As this court has previously recognized, there is a strong presumption in favor of the existing custody arrangement. See Smithson v. Eatherly, No. 01A01-9806-CV-00314, 1999 WL 548586, at *2 (Tenn.Ct.App. July 29, 1999) (citing Taylor v. Taylor, 849 S.W.2d 319, 332 (Tenn. 1993)). The party seeking to change the existing custody arrangement has the burden of proving both that the child's circumstances have materially changed in a way that was not reasonably foreseeable at the time of the original custody decision and that changing the existing custody arrangement will serve the child's best interests. See Geiger v. Boyle, No. 01A01-9809-CH-00467, 1999 WL 499733, at *3 (Tenn.Ct.App. July 16, 1999) (citing Seessel v. Seessel, 748 S.W.2d 422, 424 (Tenn. 1988); Smith v. Haase, 521 S.W.2d 49, 50 (Tenn. 1975); Hall v. Hall, No. 01A01-9310-PB-00465, 1995 WL 316255, at *2 (Tenn.Ct.App. May 25, 1995); McDaniel v. McDaniel, 743 S.W.2d 167, 169 (Tenn.Ct.App. 1987)).

Under this standard, the primary inquiry is whether there has been a material change in the child's circumstances. Although there is no concrete definition for what constitutes a material change in circumstances, this court has enumerated several factors that should be taken into consideration when determining whether such a change has occurred. In general, the change must occur after the entry of the order sought to be modified, and the change cannot be one that was known or reasonably anticipated when the order was entered. See Dalton v. Dalton, 858 S.W.2d 324, 326 (Tenn.Ct.App. 1993); Turner v. Turner, 776 S.W.2d 88, 90 (Tenn. Ct. App. 1988). In addition, the material change in circumstances must be a change in the child's circumstances, not the circumstances of either or both of the parents. See McCain v. Grim, No. 01A01-9711-CH-00634, 1999 WL 820216, at *2 (Tenn.Ct.App. Oct. 15, 1999). Finally, the change must affect the child's well-being in a material way. See Dailey v. Dailey, 635 S.W.2d 391, 393 (Tenn.Ct.App. 1981).

Mr. Warren expresses concern over Ms. Warren's desire to relocate with Heather to Illinois. In Taylor v. Taylor, 849 S.W.2d 319 (Tenn. 1993), the Tennessee Supreme Court held that the removal of a child from the jurisdiction was not, in and of itself, a material change in circumstances sufficient to justify the modification of an original custody order. See id. at 332. In Aaby v.
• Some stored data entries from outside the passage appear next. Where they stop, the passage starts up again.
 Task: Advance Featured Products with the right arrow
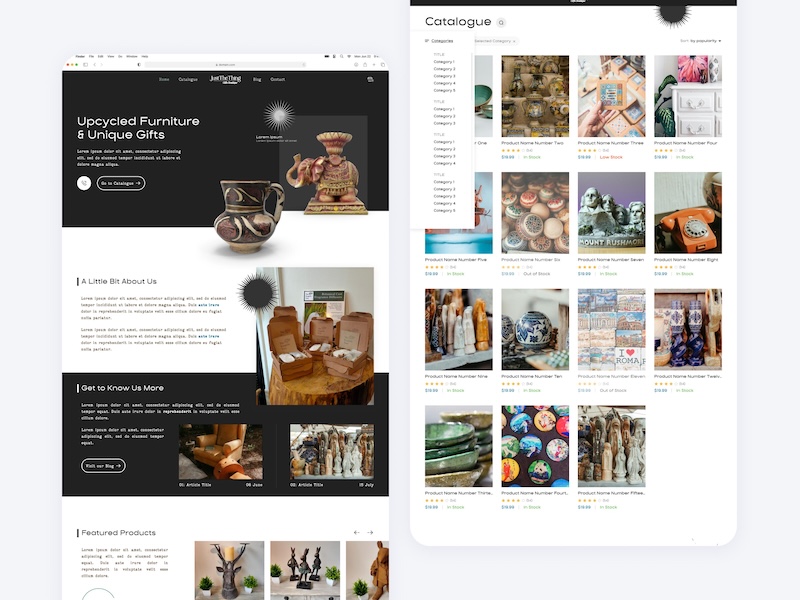pyautogui.click(x=370, y=533)
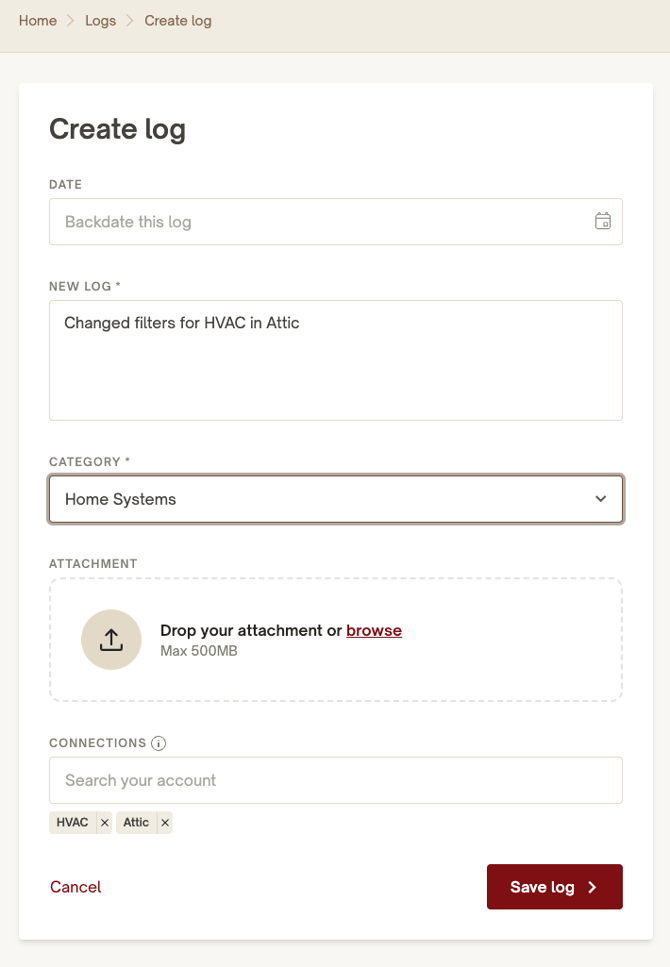The width and height of the screenshot is (670, 967).
Task: Save the log entry
Action: [555, 887]
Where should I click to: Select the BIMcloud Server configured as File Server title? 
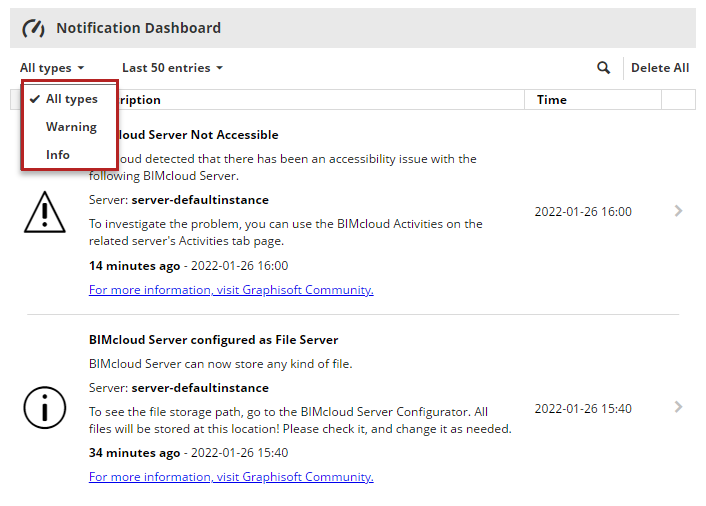pyautogui.click(x=213, y=340)
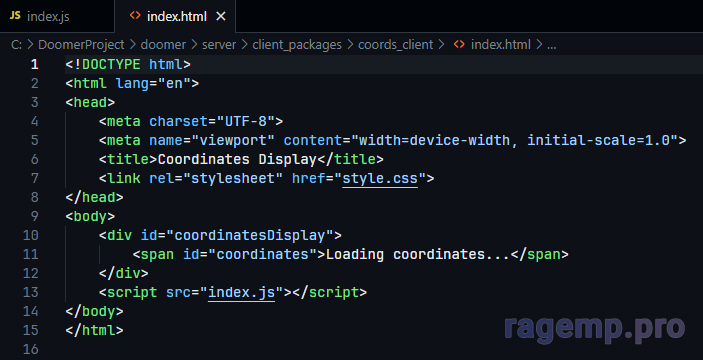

Strange, 924 S.W.2d 623 (Tenn. 1996), the court further explained that "a custodial parent will be allowed to remove the child from the jurisdiction unless the non-custodial parent can show, by a preponderance of the evidence, that the custodial parent's motives for moving are vindictive — that is, intended to defeat or deter the visitation rights of the non-custodial parent." Id. at 629. Additionally, section 36-6-108(d) of the Tennessee Code provides that, in situations where parents are not spending substantially equal intervals of time with the child, the parent spending the greater amount of time with the child shall be permitted to relocate with the child unless the court finds:

(1) The relocation does not have a reasonable purpose;

(2) The relocation would pose a threat of specific and serious harm to the child which outweighs the threat of harm to the child of a change of custody; or

(3) The parent's motive for relocating with the child is vindictive in that it is intended to defeat or deter visitation rights of the non-custodial parent or the parent spending less time with the child.

Tenn. Code Ann. § 36-6-108(d) (Supp. 1999).
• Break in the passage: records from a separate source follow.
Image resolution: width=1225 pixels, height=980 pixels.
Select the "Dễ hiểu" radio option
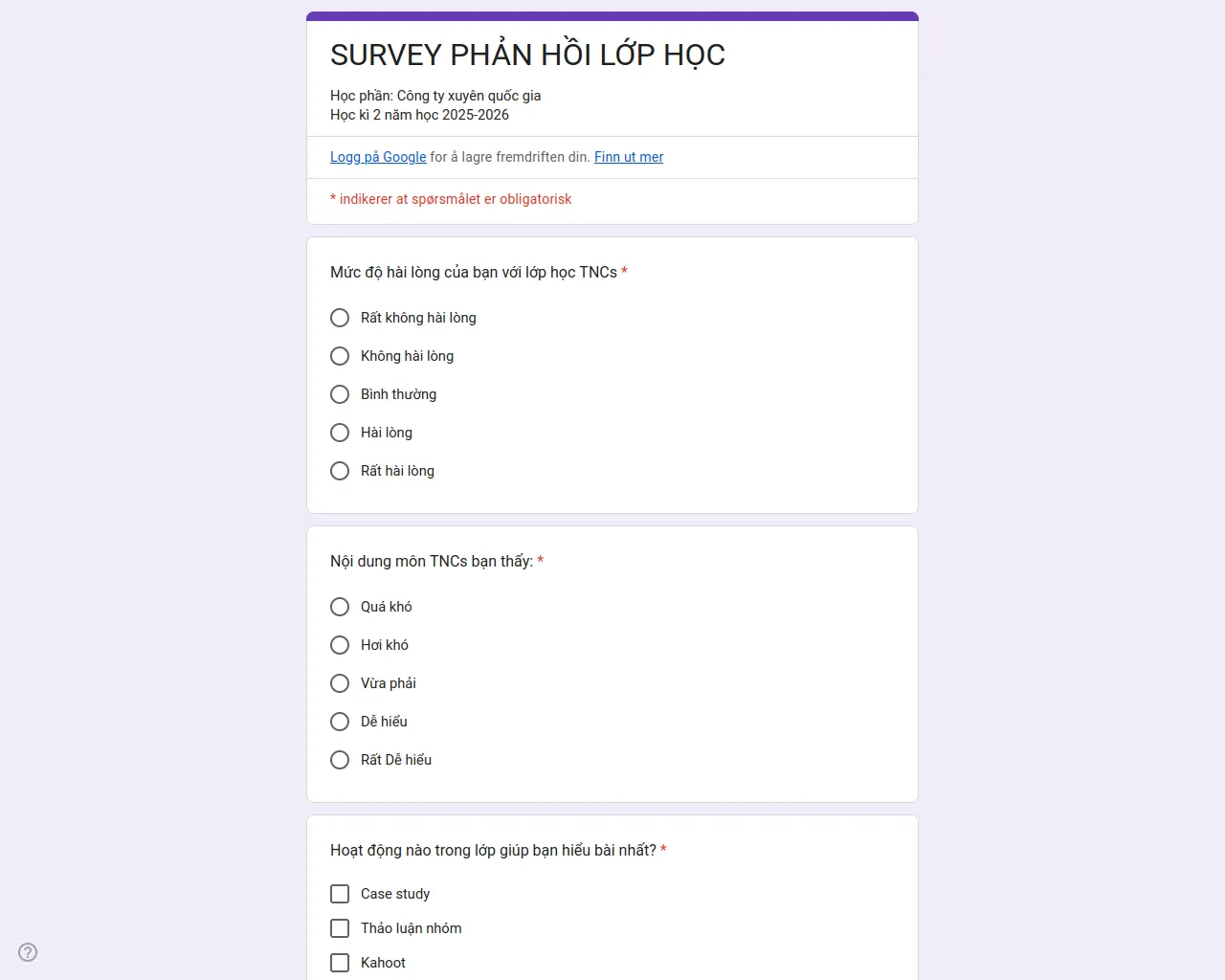[x=340, y=722]
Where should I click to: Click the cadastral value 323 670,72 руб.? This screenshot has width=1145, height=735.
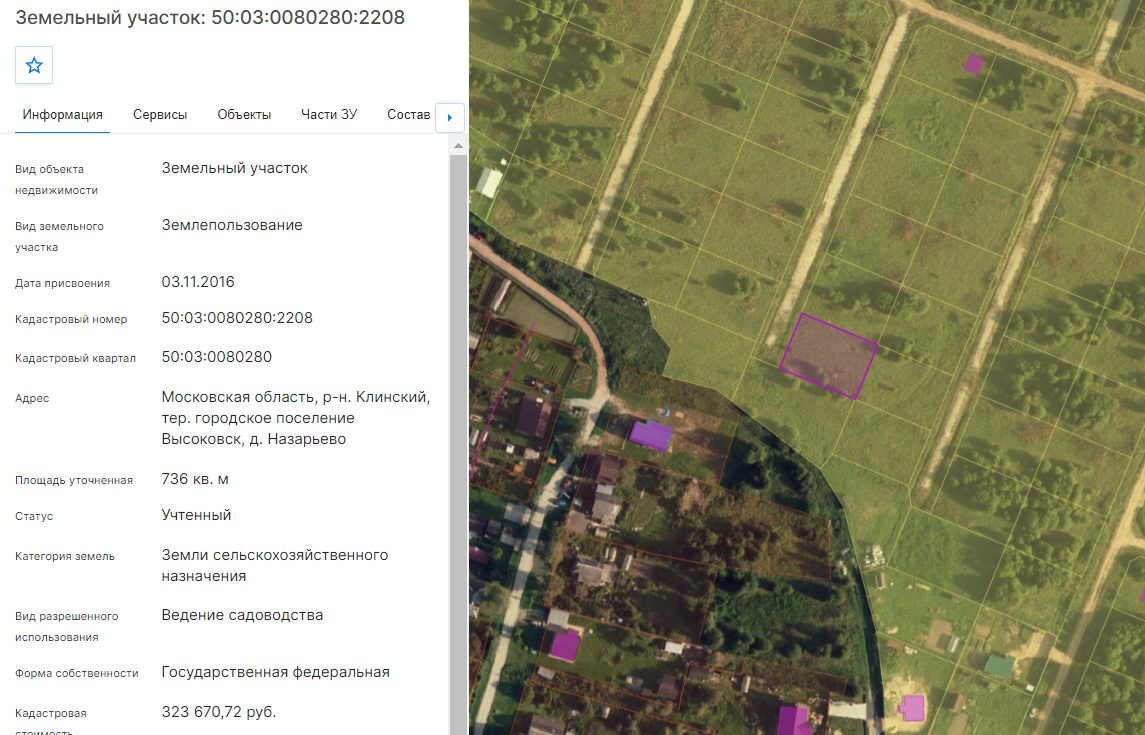219,712
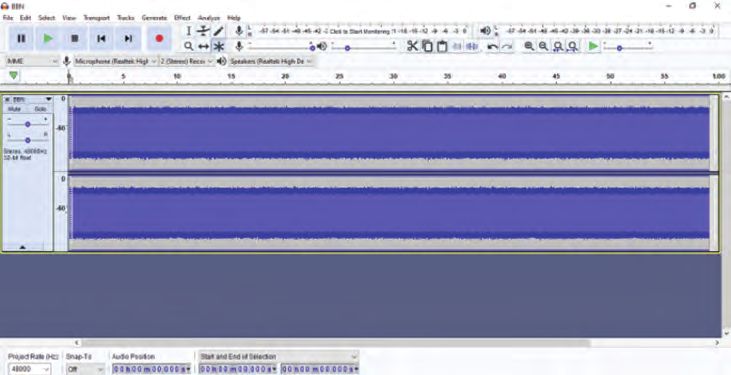731x375 pixels.
Task: Click the Zoom In magnifier
Action: tap(529, 46)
In the case at bar, the relocation from Tennessee toIllinois does have a reasonable purpose. Ms. Warren's husband, Mr. Haddock, had been offered an entry level position as a newspaper reporter in Illinois. Mr. Haddock stated that he inquired about positions with several newspapers in west Tennessee, but he was unable to find a position. There is no indication that the relocation poses a threat of specific and serious harm to Heather which outweighs the threat of harm of a change of custody. There is no evidence that Ms. Warren's motive for relocating is vindictive. Thus, because the relocation is reasonable, does not pose a threat of specific and serious harm to Heather which outweighs the threat of harm of a change of custody, and is not the result of vindictive motives, Ms. Warren's relocation cannot serve as a material change in circumstances warranting a redetermination of custody. See Placencia v. Placencia, 3 S.W.3d 497, 500 (Tenn.Ct.App. 1999).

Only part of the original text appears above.